Saturday, May 28, 2011

On Hexagons

Shoot. Without even thinking, I checked my email again. So you get another post.

This past Tuesday, during History of London lecture, I could barely focus on what Geoffrey Tyack was saying. His classes are usually really interesting, but this time he just wasn't doing it for me. The whole lecture focused a lot on urban planning ideas for nineteenth- century London. Woo-hoo. It reminded me about the time I almost took Intro to Urban Studies but dropped it after two lectures.

What I started thinking about instead of listening to lecture were hexagons. I think they would make for a very interesting shape for urban planning. They are one of the three regular polygons you can tessellate (the others are equilateral triangles and squares). Cities tend to be laid out in rectangular grids. This may be the most logical layout in some respects, but it is very inefficient and ugly in others. The hexagon, on the other hand, is closer to a circle, which is sort of a more attractive shape than a square, and offers some practical advantages as well.

The main cool thing about a hexagonal grid is that every hexagon, or plot of land in the case of urban planning, shares a whole side with its neighbors. In a rectangular grid, every rectangle has four adjacent neighbors connected only by corners. Another four are connected by sides. Hexagons have only six neighbors, all connected along sides. For this reason, there are my strategy games built using hexagonal tiling. This is also sort of why it's a shape that occurs in nature fairly often. Think about honeycombs, graphene molecules, and all sorts of molecular rings.

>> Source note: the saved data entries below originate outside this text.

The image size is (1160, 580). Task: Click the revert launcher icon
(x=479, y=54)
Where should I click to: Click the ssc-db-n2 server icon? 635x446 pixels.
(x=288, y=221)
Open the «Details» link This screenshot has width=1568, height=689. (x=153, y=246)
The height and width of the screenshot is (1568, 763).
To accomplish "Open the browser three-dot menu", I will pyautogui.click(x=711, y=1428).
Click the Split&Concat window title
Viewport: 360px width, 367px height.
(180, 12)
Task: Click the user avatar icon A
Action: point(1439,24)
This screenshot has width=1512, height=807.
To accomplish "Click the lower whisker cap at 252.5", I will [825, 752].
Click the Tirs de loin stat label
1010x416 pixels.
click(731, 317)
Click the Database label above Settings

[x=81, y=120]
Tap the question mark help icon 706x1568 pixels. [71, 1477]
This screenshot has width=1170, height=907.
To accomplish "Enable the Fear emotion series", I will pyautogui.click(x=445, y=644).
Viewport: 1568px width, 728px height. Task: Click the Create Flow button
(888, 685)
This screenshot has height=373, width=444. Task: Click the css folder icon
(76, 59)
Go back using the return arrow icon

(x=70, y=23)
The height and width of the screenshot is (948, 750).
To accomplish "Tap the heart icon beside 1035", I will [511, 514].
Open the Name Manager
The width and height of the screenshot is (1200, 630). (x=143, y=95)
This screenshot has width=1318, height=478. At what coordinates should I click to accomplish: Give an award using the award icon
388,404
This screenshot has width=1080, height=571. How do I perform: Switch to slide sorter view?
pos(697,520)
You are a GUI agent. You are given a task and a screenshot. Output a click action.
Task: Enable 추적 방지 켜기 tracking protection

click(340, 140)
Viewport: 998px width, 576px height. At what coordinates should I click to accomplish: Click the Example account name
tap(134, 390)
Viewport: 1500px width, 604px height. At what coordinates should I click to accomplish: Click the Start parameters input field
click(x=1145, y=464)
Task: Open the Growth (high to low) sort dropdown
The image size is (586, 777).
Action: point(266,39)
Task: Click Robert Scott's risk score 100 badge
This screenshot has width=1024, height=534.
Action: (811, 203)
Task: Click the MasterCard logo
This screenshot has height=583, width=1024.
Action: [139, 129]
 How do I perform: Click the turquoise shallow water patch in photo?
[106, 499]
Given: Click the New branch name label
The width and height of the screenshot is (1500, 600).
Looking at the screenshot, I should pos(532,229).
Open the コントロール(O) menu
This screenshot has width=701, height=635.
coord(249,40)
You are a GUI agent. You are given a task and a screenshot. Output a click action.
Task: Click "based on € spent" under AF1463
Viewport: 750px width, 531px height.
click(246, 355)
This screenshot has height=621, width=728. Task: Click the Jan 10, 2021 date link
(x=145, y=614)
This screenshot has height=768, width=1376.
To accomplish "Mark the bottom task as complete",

Another cool thing about hexagonal urban planning is that intersections would all be three-way intersections. At first, the thought of a 3-way, 120-degree, triangular intersection may be strange. It has, however, some key advantages. First, it's easier to see people coming at 120 degree angles than at right angles. Second, there are only three places for cars to crash. Only two turns are possible - a slight right or slight left. The slight right is totally safe. If you make a slight left, you may hit someone else making a slight left from a different direction. If there are three intersecting streets, A, B, and C, you can have A-B left turn crashes, A-C left turn crashes, and B-C left turn crashes. Compare this to your common 4-way intersection, where there are 10 places for cars to crash. I won't get into analyzing that, but it's simply a more dangerous intersection.

With 120-degree turns, trips that go on diagonals will, I think, be shorter than traveling on a rectangular grid. People may get carsick more often, though, because paths would usually be zig-zags. There are good ways to avoid this, however, where main thoroughfares could crisscross neighborhoods at 120-degree angles. This would keep the advantage of making trips that weren't straight north or south shorter while maintaining the main features of a hexagonal grid.

I could keep going on about the advantages of the hexagonal grid. There are a lot of aesthetic ones. Of course, there are also distinct disadvantages to hexagonal grids, like how it would be really hard to name streets. It would be easier to recognize rows of land plots than streets. I got a lot more ideas about hexagons after class, when I read this paper (http://web.mit.edu/ebj/www/Hexagonal.pdf). It detailed the interest in hexagonal urban planning around 1920 and 1930, and gave historical reasons why the plans were never really implemented. It's not purely that it's such a bad idea, just that it never caught on the way the gridiron and the neighborhood unit of cul-de-sacs and loops did. For the cities, the gridiron was more logical, and in suburbs, the garden-city ideal was better fitted with cul-de-sacs and loops.

Anyway, I don't think the hexagon ever got it's fair share of attention. I think, if I am ever to do any sort of urban planning, I may give hexagonal planning the shot it never got.

1 comment:

  1. I entirely agree. I have been searching tirelessly for someone else who supports the idea of hexagonal grid cities.